II.
Помнится, после нашей общей голодовки скоро решился и вопрос о мастерских. Вероятно, хотели вознаградить нас за отобрание книг, которое вызвало голодовку. Когда Федоров спросил меня однажды, каким именно ремеслом я думаю заняться, я был в большом затруднении.
-- Башмачным,-- сказал я наконец, думая, что это -- самое легкое из всех мне известных и, значит, самое доступное. Притом у сапожника мне, как и всякому, приходилось бывать нередко, а других мастерских я даже не видывал, по крайней мере, с тех пор, как вышел из детского возраста.
Сначала открыли одну только столярную (кажется, в 1889 г.) и предоставили ее Варынскому, как человеку, уже сильно страдавшему одышкой, для моциона. Он сделал недурной сапожный столик, и, когда кончил его, я приглашен был в мастерскую в "Сарай" -- двигать башмачное дело. Мне дали колодку, кожу и инструменты и предложили сделать башмаки для Лукашевича, так как для его феноменальной ноги казенная обувь была тесна и ему делали ее на заказ.
Немало тут пришлось мне поломать голову, чтобы сообразить, как прикрепляется подошва. Может быть, я и не решил бы этой задачи, если бы не догадался спросить старые башмаки и распороть их. Вся премудрость обнаружилась при этом воочию.
Но и сверх того оставались еще многие детали, которые казались мне неразрешимыми. К счастью, в это время сидел рядом со мной П. Л. Антонов -- на все руки мастер. Я возвращался домой и стуком передавал ему все мои недоумения и затруднения, которые он тем же путем терпеливо и разъяснял мне, вероятно, немало дивясь моей наивности.
Как бы там ни было, но, примерно через месяц, пара башмаков была готова. Я утешал себя тогда тем, что первый русский корабль в Воронеже строился еще дольше. Описывая всю тогдашнюю волокиту, Соловьев в утешение читателя говорит:
"Как ни долго строили, а все-таки выстроили!"

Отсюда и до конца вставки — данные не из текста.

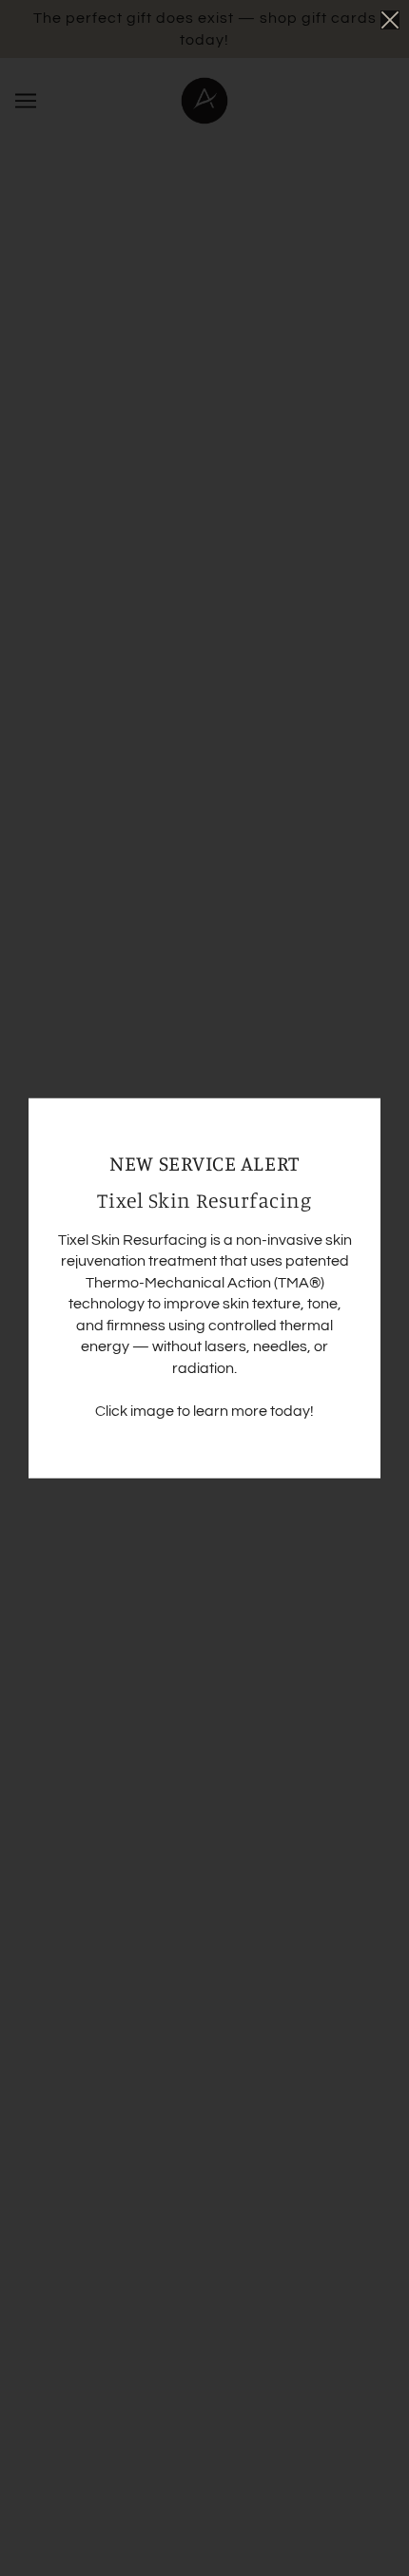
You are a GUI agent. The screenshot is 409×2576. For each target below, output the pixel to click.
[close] (390, 20)
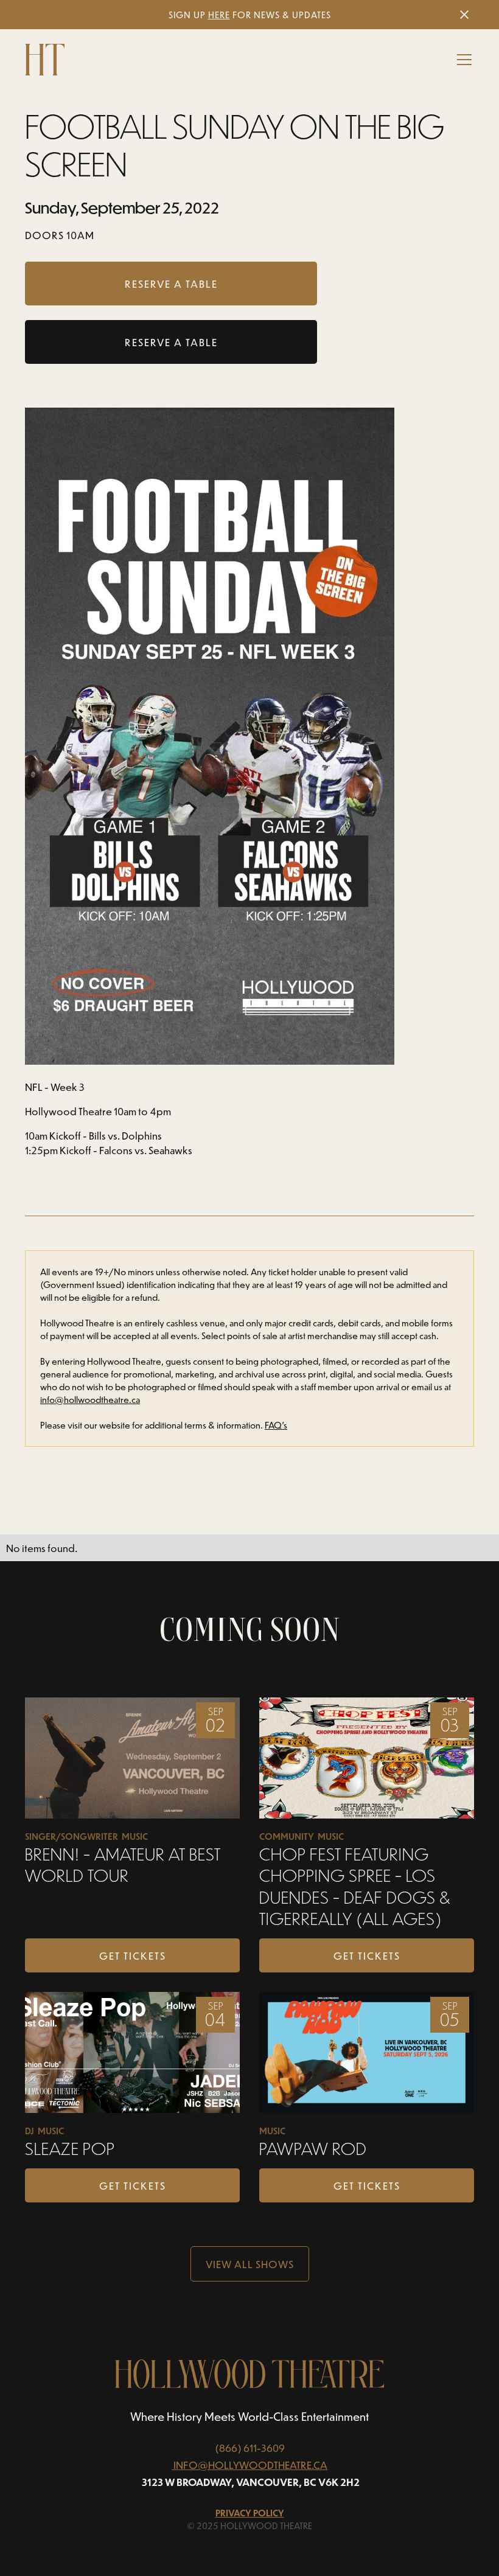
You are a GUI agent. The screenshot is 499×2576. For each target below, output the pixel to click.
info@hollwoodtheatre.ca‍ (90, 1399)
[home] (45, 59)
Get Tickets (132, 1955)
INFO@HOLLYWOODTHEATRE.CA (250, 2464)
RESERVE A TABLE (171, 342)
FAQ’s (276, 1425)
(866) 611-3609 (250, 2447)
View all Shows (250, 2264)
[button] (462, 59)
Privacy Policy (249, 2513)
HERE (219, 15)
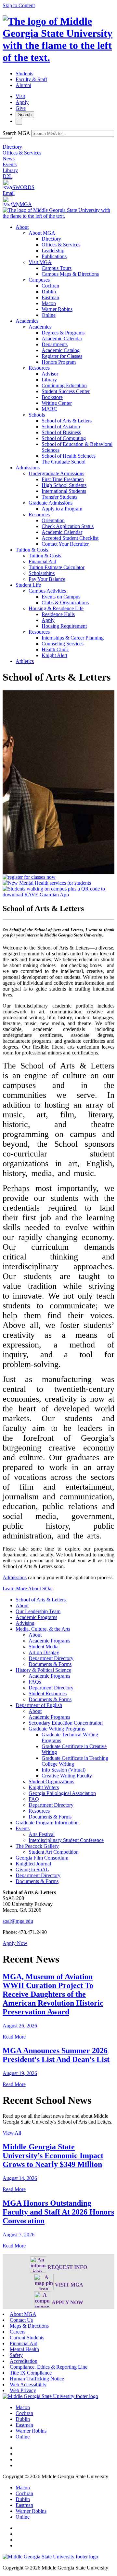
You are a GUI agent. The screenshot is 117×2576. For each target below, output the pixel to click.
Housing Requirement (64, 626)
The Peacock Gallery (37, 1846)
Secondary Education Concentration (66, 1723)
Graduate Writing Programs (57, 1728)
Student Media (43, 1646)
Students (24, 73)
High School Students (64, 485)
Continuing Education (64, 385)
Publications (54, 256)
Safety (16, 2355)
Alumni (23, 85)
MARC (49, 409)
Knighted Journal (33, 1863)
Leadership (53, 250)
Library (10, 170)
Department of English (39, 1705)
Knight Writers (44, 1787)
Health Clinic (55, 649)
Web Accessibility (28, 2384)
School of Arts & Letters (67, 420)
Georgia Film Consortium (42, 1858)
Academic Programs (36, 1617)
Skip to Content (19, 5)
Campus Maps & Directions (70, 274)
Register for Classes (62, 356)
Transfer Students (59, 497)
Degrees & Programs (63, 332)
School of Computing (64, 438)
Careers (17, 2331)
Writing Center (57, 403)
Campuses (39, 280)
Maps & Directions (29, 2326)
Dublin (49, 291)
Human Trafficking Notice (37, 2378)
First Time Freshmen (63, 479)
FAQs (35, 1682)
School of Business (61, 432)
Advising (25, 1623)
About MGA (42, 233)
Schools (37, 415)
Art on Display (44, 1652)
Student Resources (48, 1693)
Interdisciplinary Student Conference (66, 1840)
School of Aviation (61, 426)
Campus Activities (47, 591)
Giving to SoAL (32, 1869)
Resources (39, 368)
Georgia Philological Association (62, 1793)
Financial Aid (42, 561)
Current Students (27, 2337)
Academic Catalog (61, 350)
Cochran (50, 285)
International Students (64, 491)
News (9, 158)
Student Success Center (66, 391)
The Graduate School (63, 461)
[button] (15, 1943)
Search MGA (16, 133)
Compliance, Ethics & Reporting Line (48, 2367)
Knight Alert (54, 655)
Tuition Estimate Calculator (56, 567)
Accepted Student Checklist (70, 538)
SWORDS (23, 187)
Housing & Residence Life (56, 608)
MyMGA (22, 204)
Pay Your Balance (47, 579)
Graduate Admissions (50, 503)
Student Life (28, 585)
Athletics (25, 661)
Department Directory (51, 1658)
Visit (20, 96)
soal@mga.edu (18, 1921)
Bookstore (52, 397)
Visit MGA (40, 262)
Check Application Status (68, 526)
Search (25, 114)
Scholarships (42, 573)
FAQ (34, 1799)
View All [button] (12, 2133)
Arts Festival (42, 1834)
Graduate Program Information (47, 1822)
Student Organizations (51, 1781)
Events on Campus (61, 596)
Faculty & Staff (31, 79)
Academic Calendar (62, 338)
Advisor (50, 373)
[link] (50, 2396)
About (22, 227)
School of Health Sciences (69, 456)
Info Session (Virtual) (63, 1770)
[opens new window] (29, 877)
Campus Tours (57, 268)
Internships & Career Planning (73, 637)
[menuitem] (65, 271)
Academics (27, 321)
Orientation (53, 520)
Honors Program (59, 362)
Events (10, 164)
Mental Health (24, 2349)
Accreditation (23, 2361)
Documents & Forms (50, 1664)
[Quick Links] (19, 121)
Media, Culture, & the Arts (43, 1629)
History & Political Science (43, 1670)
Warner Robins (57, 309)
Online (49, 315)
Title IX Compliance (31, 2373)
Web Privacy (23, 2390)
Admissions (28, 467)
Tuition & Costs (32, 549)
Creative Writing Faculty (67, 1775)
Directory (12, 147)
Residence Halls (58, 614)
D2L (7, 176)
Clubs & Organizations (65, 602)
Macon (49, 303)
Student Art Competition (54, 1852)
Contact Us (21, 2320)
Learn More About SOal (28, 1588)
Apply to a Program (62, 508)
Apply (22, 102)
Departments (55, 344)
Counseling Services (63, 643)
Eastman (50, 297)
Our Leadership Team (38, 1611)
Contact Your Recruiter (65, 544)
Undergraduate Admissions (56, 473)
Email (9, 193)
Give (21, 108)
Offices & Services (22, 152)
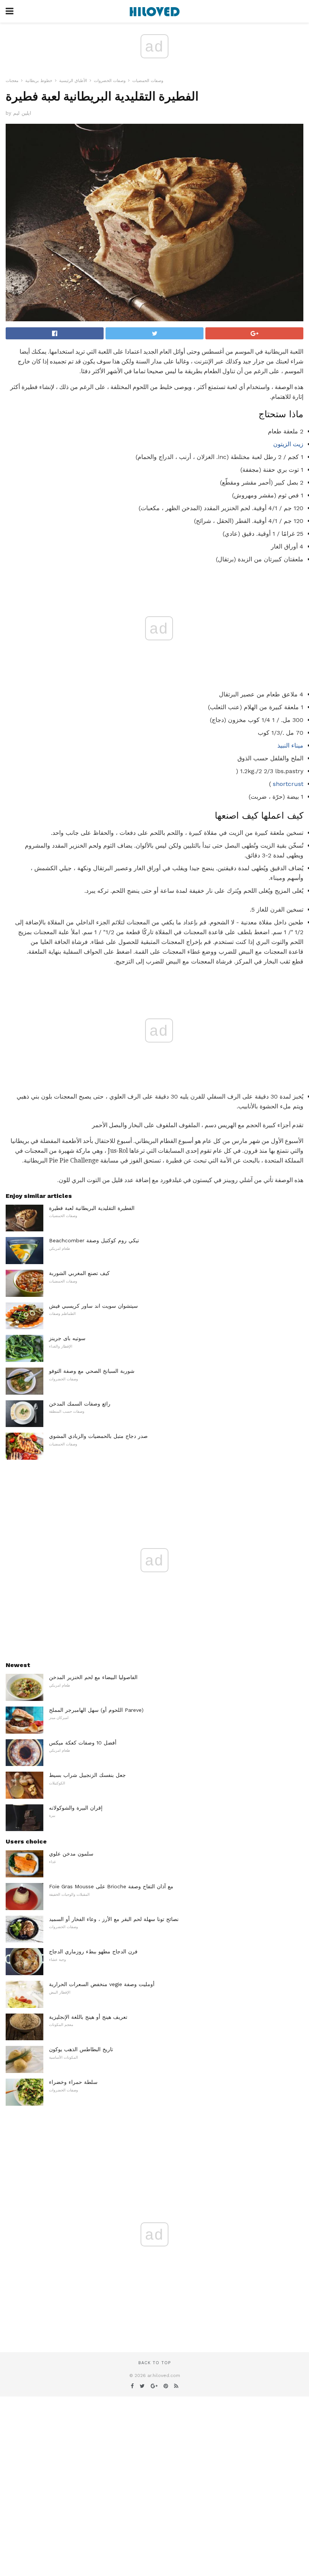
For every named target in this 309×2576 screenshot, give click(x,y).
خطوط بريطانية (38, 80)
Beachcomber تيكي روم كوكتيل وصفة (94, 1240)
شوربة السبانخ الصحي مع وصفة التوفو (92, 1371)
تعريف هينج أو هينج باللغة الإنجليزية (88, 2017)
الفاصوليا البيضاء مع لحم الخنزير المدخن (93, 1677)
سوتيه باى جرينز (67, 1338)
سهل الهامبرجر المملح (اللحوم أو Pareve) (96, 1710)
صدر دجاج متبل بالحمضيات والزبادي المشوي (98, 1436)
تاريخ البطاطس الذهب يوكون (81, 2049)
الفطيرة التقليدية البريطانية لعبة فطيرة (92, 1208)
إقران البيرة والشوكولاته (75, 1808)
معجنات (12, 80)
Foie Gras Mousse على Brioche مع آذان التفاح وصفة (111, 1886)
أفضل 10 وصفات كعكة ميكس (82, 1743)
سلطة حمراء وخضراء (73, 2082)
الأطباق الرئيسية (73, 80)
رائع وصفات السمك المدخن (79, 1404)
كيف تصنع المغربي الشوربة (79, 1273)
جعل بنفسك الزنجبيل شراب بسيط (87, 1775)
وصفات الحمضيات (147, 80)
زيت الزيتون (288, 444)
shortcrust (288, 783)
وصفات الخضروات (109, 80)
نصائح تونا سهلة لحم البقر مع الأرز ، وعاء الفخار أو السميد (114, 1919)
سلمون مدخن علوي (71, 1854)
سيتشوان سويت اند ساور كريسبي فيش (93, 1306)
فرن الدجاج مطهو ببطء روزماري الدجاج (93, 1951)
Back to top (154, 2362)
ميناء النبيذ (290, 745)
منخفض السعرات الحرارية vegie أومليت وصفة (101, 1984)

Выстроил и я свои башмаки. Впоследствии я слыхал, что, когда в 70-х годах заводились артельные мастерские людьми, искавшими единения с народом, то у них башмакоделание шло не с большей быстротой, чем у меня, хотя они работали под руководством опытного мастера и на воле, а я работал в тюрьме и был предоставлен только собственным силам. В редких случаях, при окончании рабочего времени перед чаем, когда за мной приходил вахмистр, он открывал дверь и при этом смотрел на мою работу и кое-что указывал мне. Но сам он, кажется, не умел шить, а судил, как всякий солдат, постоянно видавший сапожную работу.
Таково было начало. Это же было началом и легализированных разговоров с унтерами, причем вначале слово было предоставлено исключительно одному вахмистру.